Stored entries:

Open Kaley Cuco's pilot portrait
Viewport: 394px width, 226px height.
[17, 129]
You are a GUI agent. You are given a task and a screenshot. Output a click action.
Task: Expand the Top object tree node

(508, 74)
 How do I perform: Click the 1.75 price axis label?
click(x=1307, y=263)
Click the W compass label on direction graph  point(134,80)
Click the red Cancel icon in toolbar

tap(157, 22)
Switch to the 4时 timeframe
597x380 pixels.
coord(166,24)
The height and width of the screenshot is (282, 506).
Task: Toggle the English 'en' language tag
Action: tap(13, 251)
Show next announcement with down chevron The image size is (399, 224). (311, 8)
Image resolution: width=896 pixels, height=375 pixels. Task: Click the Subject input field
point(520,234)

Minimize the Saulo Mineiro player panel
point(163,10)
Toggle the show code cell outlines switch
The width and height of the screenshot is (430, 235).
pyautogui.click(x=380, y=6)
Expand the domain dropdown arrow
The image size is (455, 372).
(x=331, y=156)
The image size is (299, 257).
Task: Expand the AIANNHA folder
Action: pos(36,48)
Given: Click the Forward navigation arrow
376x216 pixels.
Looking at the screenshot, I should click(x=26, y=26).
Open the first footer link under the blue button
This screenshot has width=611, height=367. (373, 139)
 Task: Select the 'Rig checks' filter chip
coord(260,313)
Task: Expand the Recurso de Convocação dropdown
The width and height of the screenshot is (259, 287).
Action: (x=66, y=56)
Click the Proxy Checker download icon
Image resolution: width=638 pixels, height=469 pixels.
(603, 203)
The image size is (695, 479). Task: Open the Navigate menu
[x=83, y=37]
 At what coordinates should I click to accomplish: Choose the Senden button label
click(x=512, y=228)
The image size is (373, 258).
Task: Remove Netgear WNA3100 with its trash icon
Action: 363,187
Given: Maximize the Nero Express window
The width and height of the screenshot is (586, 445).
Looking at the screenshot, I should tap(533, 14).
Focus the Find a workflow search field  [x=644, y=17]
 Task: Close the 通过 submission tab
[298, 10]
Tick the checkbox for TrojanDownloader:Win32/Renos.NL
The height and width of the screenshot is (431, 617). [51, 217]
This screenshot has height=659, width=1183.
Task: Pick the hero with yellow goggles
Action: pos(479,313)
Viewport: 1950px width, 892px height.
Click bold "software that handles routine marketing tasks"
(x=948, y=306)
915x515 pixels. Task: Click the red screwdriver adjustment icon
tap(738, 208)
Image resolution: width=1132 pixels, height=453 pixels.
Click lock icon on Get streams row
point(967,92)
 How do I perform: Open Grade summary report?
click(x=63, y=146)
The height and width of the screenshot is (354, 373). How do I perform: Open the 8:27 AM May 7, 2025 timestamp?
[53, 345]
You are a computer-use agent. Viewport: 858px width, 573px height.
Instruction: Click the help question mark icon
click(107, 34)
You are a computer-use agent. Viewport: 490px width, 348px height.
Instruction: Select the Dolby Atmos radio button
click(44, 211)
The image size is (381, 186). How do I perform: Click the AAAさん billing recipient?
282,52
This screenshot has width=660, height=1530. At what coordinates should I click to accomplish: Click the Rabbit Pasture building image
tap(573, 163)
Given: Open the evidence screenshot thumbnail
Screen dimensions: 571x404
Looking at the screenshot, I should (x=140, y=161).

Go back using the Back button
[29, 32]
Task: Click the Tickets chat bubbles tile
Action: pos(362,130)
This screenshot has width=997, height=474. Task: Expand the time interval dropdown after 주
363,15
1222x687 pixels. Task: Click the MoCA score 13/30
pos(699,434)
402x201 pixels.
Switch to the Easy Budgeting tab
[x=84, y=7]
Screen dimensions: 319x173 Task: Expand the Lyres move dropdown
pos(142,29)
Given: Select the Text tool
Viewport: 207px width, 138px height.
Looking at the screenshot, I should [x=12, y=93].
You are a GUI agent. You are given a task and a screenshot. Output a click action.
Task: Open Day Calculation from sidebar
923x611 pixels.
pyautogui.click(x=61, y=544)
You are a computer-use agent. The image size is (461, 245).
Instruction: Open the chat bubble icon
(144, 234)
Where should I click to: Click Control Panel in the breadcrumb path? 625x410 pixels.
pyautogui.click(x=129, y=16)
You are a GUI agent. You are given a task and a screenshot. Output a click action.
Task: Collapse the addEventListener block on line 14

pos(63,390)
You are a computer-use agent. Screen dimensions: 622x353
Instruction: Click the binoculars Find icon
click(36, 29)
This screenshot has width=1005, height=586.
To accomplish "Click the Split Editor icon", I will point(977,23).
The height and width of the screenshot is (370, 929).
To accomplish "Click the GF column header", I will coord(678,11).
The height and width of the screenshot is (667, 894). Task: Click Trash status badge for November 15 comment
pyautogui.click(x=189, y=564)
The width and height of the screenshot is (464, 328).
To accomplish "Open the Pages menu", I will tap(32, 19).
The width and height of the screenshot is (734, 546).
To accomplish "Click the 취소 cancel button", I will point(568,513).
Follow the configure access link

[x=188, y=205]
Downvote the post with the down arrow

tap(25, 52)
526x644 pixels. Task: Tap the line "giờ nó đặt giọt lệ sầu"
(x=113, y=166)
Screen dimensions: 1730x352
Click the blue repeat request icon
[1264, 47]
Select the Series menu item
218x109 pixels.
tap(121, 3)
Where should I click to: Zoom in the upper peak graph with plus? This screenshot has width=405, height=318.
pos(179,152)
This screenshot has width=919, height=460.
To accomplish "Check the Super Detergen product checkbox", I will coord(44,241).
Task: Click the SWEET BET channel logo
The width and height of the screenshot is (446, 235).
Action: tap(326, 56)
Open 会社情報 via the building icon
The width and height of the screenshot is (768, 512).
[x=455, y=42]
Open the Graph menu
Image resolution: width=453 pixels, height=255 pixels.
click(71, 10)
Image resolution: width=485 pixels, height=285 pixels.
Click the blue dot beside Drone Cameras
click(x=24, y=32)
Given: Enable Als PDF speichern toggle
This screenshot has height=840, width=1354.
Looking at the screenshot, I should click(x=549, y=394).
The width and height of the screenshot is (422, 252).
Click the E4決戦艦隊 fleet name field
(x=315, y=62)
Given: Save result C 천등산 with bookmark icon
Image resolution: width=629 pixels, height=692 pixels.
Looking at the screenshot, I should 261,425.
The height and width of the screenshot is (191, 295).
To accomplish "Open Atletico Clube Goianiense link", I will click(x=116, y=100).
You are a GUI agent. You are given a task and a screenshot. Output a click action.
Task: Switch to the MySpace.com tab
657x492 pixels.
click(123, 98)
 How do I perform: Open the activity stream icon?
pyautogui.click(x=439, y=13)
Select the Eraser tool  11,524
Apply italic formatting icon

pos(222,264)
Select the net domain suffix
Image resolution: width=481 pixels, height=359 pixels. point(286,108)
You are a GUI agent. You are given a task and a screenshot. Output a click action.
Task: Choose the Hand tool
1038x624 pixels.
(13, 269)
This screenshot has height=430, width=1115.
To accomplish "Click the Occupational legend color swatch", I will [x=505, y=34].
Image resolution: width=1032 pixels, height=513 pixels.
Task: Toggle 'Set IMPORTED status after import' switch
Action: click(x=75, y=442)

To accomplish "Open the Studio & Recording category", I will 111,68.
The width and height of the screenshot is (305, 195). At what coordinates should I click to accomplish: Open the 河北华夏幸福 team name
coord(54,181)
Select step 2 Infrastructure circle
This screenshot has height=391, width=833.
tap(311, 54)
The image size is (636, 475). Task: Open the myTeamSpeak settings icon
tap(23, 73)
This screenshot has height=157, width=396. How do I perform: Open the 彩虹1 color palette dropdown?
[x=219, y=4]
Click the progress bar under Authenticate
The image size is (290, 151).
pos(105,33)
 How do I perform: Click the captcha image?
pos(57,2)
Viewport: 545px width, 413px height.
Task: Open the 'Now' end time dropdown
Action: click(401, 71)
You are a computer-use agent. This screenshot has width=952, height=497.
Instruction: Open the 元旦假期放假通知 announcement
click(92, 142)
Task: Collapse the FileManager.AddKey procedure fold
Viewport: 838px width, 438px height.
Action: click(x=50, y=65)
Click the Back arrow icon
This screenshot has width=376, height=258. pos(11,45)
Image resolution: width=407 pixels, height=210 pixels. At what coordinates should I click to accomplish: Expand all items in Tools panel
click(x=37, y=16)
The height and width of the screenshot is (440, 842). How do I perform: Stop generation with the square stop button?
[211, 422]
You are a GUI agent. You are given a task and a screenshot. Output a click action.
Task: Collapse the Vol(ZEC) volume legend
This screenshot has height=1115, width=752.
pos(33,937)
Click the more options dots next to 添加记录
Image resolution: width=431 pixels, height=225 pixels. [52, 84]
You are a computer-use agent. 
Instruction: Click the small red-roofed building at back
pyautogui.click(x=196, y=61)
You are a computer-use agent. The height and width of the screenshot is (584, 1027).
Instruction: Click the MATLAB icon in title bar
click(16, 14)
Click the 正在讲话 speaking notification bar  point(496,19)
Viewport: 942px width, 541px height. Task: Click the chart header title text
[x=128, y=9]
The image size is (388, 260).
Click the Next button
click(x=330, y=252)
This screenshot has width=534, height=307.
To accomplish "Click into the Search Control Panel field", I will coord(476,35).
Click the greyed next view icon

**Directions:** Set down precisely the lines above between the line holding "Given: Open the evidence screenshot thumbnail" and the line holding "The width and height of the screenshot is (734, 546).", inclusive, and nothing beyond them.

**Response to the task:**
Given: Open the evidence screenshot thumbnail
Screen dimensions: 571x404
Looking at the screenshot, I should (x=140, y=161).

Go back using the Back button
[29, 32]
Task: Click the Tickets chat bubbles tile
Action: pos(362,130)
This screenshot has width=997, height=474. Task: Expand the time interval dropdown after 주
363,15
1222x687 pixels. Task: Click the MoCA score 13/30
pos(699,434)
402x201 pixels.
Switch to the Easy Budgeting tab
[x=84, y=7]
Screen dimensions: 319x173 Task: Expand the Lyres move dropdown
pos(142,29)
Given: Select the Text tool
Viewport: 207px width, 138px height.
Looking at the screenshot, I should [x=12, y=93].
You are a GUI agent. You are given a task and a screenshot. Output a click action.
Task: Open Day Calculation from sidebar
923x611 pixels.
pyautogui.click(x=61, y=544)
You are a computer-use agent. The image size is (461, 245).
Instruction: Open the chat bubble icon
(144, 234)
Where should I click to: Click Control Panel in the breadcrumb path? 625x410 pixels.
pyautogui.click(x=129, y=16)
You are a GUI agent. You are given a task and a screenshot. Output a click action.
Task: Collapse the addEventListener block on line 14

pos(63,390)
You are a computer-use agent. Screen dimensions: 622x353
Instruction: Click the binoculars Find icon
click(36, 29)
This screenshot has width=1005, height=586.
To accomplish "Click the Split Editor icon", I will point(977,23).
The height and width of the screenshot is (370, 929).
To accomplish "Click the GF column header", I will coord(678,11).
The height and width of the screenshot is (667, 894). Task: Click Trash status badge for November 15 comment
pyautogui.click(x=189, y=564)
The width and height of the screenshot is (464, 328).
To accomplish "Open the Pages menu", I will tap(32, 19).
The width and height of the screenshot is (734, 546).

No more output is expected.